US-12621125-B2 - Method and apparatus for performing dynamic hashing to store key values in order
Abstract
A dynamic hashing apparatus includes a processor configured to obtain a target segment based on at least a part of a key value of an insertion request, compute a hash value by applying a remapping function corresponding to the obtained target segment to an input value based on the key value, and update the remapping function by adjusting a slope of the remapping function in response to the key value not being insertable into a target bucket selected based on at least a part of the computed hash value from among buckets included by the target segment.
Inventors
- Young-ri Choi
- Jin Yang
- Hee Jin YOON
- Gyeongchan Yun
- Sam H. Noh
Assignees
- UNIST (ULSAN NATIONAL INSTITUTE OF SCIENCE AND TECHNOLOGY)
Dates
- Publication Date
- 20260505
- Application Date
- 20230731
- Priority Date
- 20220804
Claims (20)
- 1 . A dynamic hashing method performed by a processor, the dynamic hashing method comprising: obtaining a target segment based on at least a part of a key value of an insertion request; computing a hash value by applying a remapping function corresponding to the obtained target segment to an input value based on the key value; and updating the remapping function by adjusting a slope of the remapping function in response to the key value not being insertable into a target bucket selected based on at least a part of the computed hash value from among buckets comprised by the target segment, wherein the computing the hash value of the insertion request comprises: computing a hash value by applying a partial remapping function determined based on at least one bit of the input value represented by a plurality of bits to the input value.
- 2 . The dynamic hashing method of claim 1 , further comprising: inserting the key value into a new target bucket corresponding to at least a part of a hash value recomputed by applying the updated remapping function to the input value.
- 3 . The dynamic hashing method of claim 1 , further comprising: inserting the key value to the target bucket in response to the key value being insertable to the target bucket selected based on at least a part of the computed hash value.
- 4 . The dynamic hashing method of claim 1 , wherein the obtaining the target segment comprises: selecting a target hash table from among a plurality of hash tables based on a predetermined number of most significant bits of the key value represented by a plurality of bits; selecting a target directory from among all the directories of the target hash table based on at least a part of a median value of the key value excluding bits used to obtain the target hash table; and obtaining the target segment connected to the selected target directory.
- 5 . The dynamic hashing method of claim 1 , wherein the computing the hash value of the insertion request comprises: excluding one or more bits required to identify the target segment of the key value of the insertion request represented by a plurality of bits from obtaining the input value.

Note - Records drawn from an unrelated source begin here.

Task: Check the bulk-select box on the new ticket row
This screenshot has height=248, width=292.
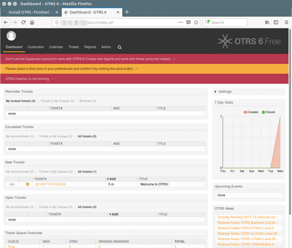Action: [11, 184]
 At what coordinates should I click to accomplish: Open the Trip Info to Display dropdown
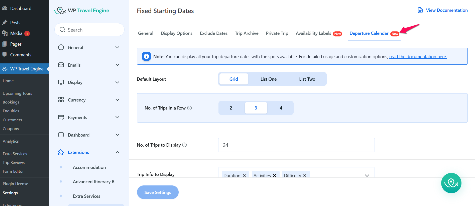367,175
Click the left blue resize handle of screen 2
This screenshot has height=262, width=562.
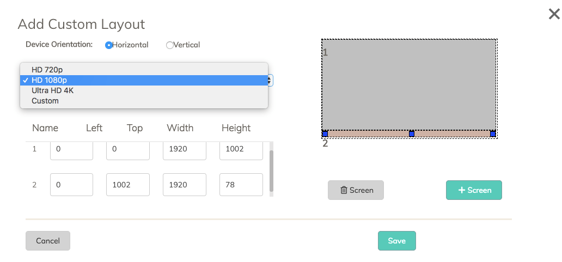pos(325,133)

- 6 . The dynamic hashing method of claim 1 , wherein the updating the remapping function comprises: increasing a slope of a target partial remapping function corresponding to the target bucket such that the number of key values that is less than or equal to a predetermined number is stored in each of a plurality of buckets of the target segment.
- 7 . The dynamic hashing method of claim 1 , wherein the updating the remapping function comprises: increasing a slope of a target partial remapping function corresponding to the target bucket and decreasing a slope of another partial remapping function while maintaining a range of the remapping function.
- 8 . The dynamic hashing method of claim 1 , wherein the updating the remapping function comprises: increasing a slope of a partial remapping function of a target section comprising the input value of a plurality of sections obtained by splitting a reference section in response to a utilization of the reference section comprising the input value being less than or equal to a utilization threshold.
- 9 . The dynamic hashing method of claim 1 , further comprising: omitting the update of the remapping function in response to a utilization of the target segment being greater than or equal to a utilization threshold.
- 10 . The dynamic hashing method of claim 1 , further comprising: determining whether the target segment is connected to a plurality of directories in response to a utilization of the target segment being greater than or equal to a utilization threshold.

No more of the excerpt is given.